By William Fitzhugh Brundage
Torture was a traditional tool of statecraft when Europeans began the conquest of North America during the 17th century. Its legitimacy as an appropriate means to punish treason, heresy and other grave offences was secure across the European continent. When Europeans confronted the native peoples along the eastern seaboard of North America, they encountered unfamiliar traditions of torture. Native American Indians likewise struggled to understand the logic and conventions of the violence perpetrated by Europeans. American Indians and Europeans taught each other about themselves through, among other things, these acts of violence, which became a means of communication accompanying the European conquest of North America. Torture became a form of cultural exchange.
In September 1637, a debate took place in present-day Quebec between a Jesuit missionary and Huron warriors. Their respective traditions of violence was a recurring focus. The Huron, who were then engaged in a bitter struggle with the Iroquois Confederacy on their southern boundary, had captured an Iroquois man and prepared to torture and execute him. Grasping an opportunity to baptise the prisoner and to proselytise his captors, Jesuit missionaries attended the execution. During the day and a half of the prisoner’s torture, the missionaries debated with the gathered Huron about Christian concepts of sin, heaven, French treatment of prisoners of war, and especially European methods of torture and execution. At one point, a Huron warrior asked why the priests objected to the tormenting of the captive. The missionary clarified that he objected only to the manner of his execution. ‘How do you French do it?’ the warrior asked. The priest conceded that the Europeans executed criminals ‘but not with this cruelty’. ‘Do you never burn any?’ the Huron man probed. Not often, the priest replied, before adding that ‘even then, fire is only for enormous crimes, and besides, they are not made to linger so long – often they are first strangled, and generally they are thrown at once into the fire, where they are immediately smothered and consumed.’ The Jesuit was grasping for ways to distance French torture from its Indian counterpart and to establish the superiority of European traditions.

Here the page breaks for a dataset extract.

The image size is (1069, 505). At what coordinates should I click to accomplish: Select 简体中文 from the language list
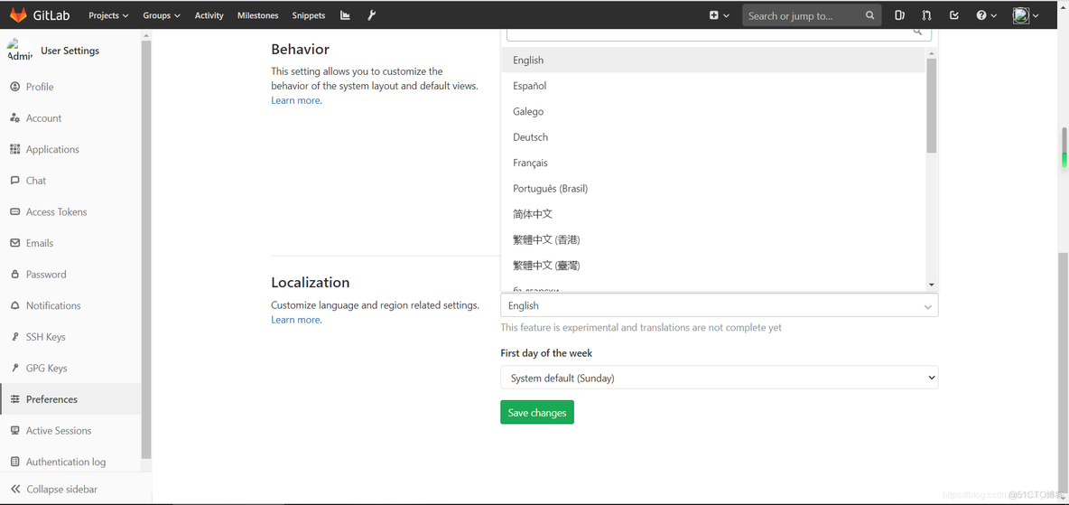[533, 214]
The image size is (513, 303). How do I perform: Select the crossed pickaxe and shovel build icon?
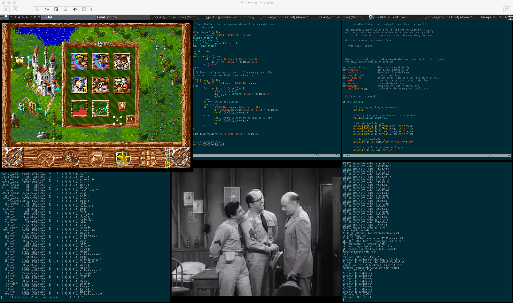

This exchange between the Jesuit missionary and the Huron in 1637 brings to mind Michel de Montaigne’s wisdom that ‘each man calls barbarism whatever is not his own practice’. For the European invaders of North America, the mantle of Christian civilisation bestowed legitimacy to actions and distinguished their violence from that of the ‘savages’. The values of civilisation restricted violence against other ‘civilised’ peoples, while authorising virtually unlimited violence against ‘primitive’ peoples.